Introduction

Summary

This document provides a description of the FAAM core data product, including a summary of the processing that takes place and a standard which describes the format of, and metadata associated with, the core data product.

Tracability

The code that produces the FAAM core data product is openly available on GitHub at https://github.com/FAAM-146/decades-ppandas. Additionally, from software version 0.11.1, the code is archived on Zenodo with DOI 10.5281/zenodo.5711136. This is the concept DOI, which points to the most recent release of the code; DOIs are also available on a per-release basis.

FAIR Principles

Data provided by FAAM are intended to follow the FAIR principles, introduced by Wilkinson et al., 2016 (http://dx.doi.org/10.1038/sdata.2016.18). FAIR means that the data are Findable, Acessible, Interoperable and Reusable. A full description of the FAIR principles is available at https://go-fair.org/fair-principles/. For convenience, these are reproduced in part below.

Findable

The first step in (re)using data is to find them. Metadata and data should be easy to find for both humans and computers. Machine-readable metadata are essential for automatic discovery of datasets and services, so this is an essential component of the FAIRification process.

  • (Meta)data should be assigned a globally unique and persistent identifier.

  • Data should be described with rich metadata.

  • Metadata should clearly and explicitly include the identifier of the data they describe.

  • (Meta)data are registered or indexed in a searchable resource.

Accessible

Once the user finds the required data, she/he needs to know how can they be accessed, possibly including authentication and authorisation.

  • (Meta)data should be retreivable by their identifier using a standardised communications protocol
    • The protocol should be open, free, and universally implementable.

    • The protocol should allow for an authentication and and authorisation procedure, where nesessary.

  • Metadata should be accessible, even when the data are no longer available.

Interoperable

The data usually need to be integrated with other data.

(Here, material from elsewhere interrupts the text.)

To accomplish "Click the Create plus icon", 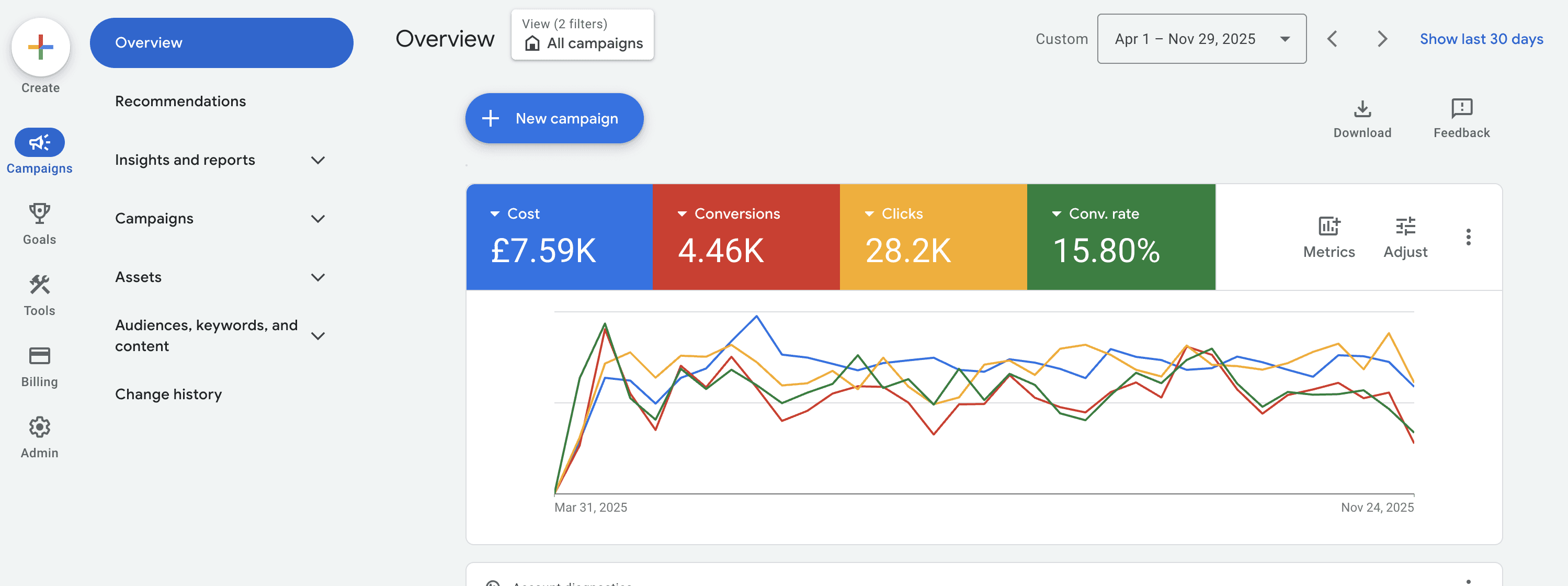I will coord(40,48).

In addition, the data need to interoperate with applications or workflows for analysis, storage, and processing.

  • (Meta)data should use a formal, accessible, shared, and broadly applicable language for knowledge representation.

  • (Meta)data should use vocabularies that follow FAIR principles.

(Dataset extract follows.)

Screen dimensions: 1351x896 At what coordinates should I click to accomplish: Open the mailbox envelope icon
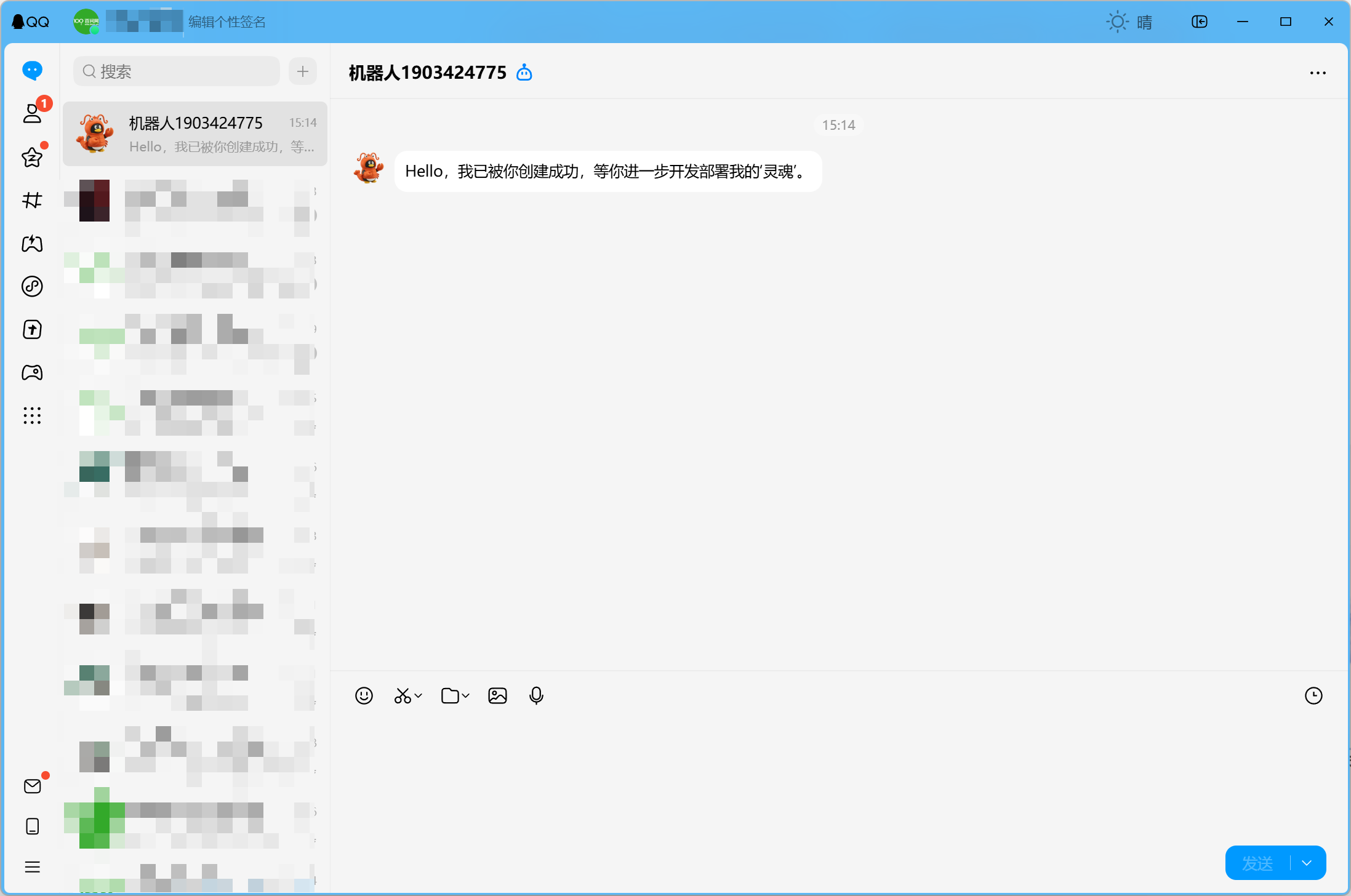pyautogui.click(x=32, y=786)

  • (Meta)data should include qualified references to other (meta)data.

Reusable

The ultimate goal of FAIR is to optimise the reuse of data. To achieve this, metadata and data should be well-described so that they can be replicated and/or combined in different settings.

  • (Meta)data should be richly described with a plurality of accurate and relevant attributes.
    • (Meta)data should be released with a clear and accessible data usage license.

    • (Meta)data should be associated with detailed provenance.

    • (Meta)data should meet domain-relevant community standards.

NetCDF

The FAAM core data product is provided in the netCDF format. NetCDF (Network Common Data Form) is a set of software libraries and platform independent data formats which are designed to support the creation, access, and sharing of array-oriented scientific data. NetCDF is designed to be

  • Self-describing. A netCDF file include information about the data it contains (i.e. metadata).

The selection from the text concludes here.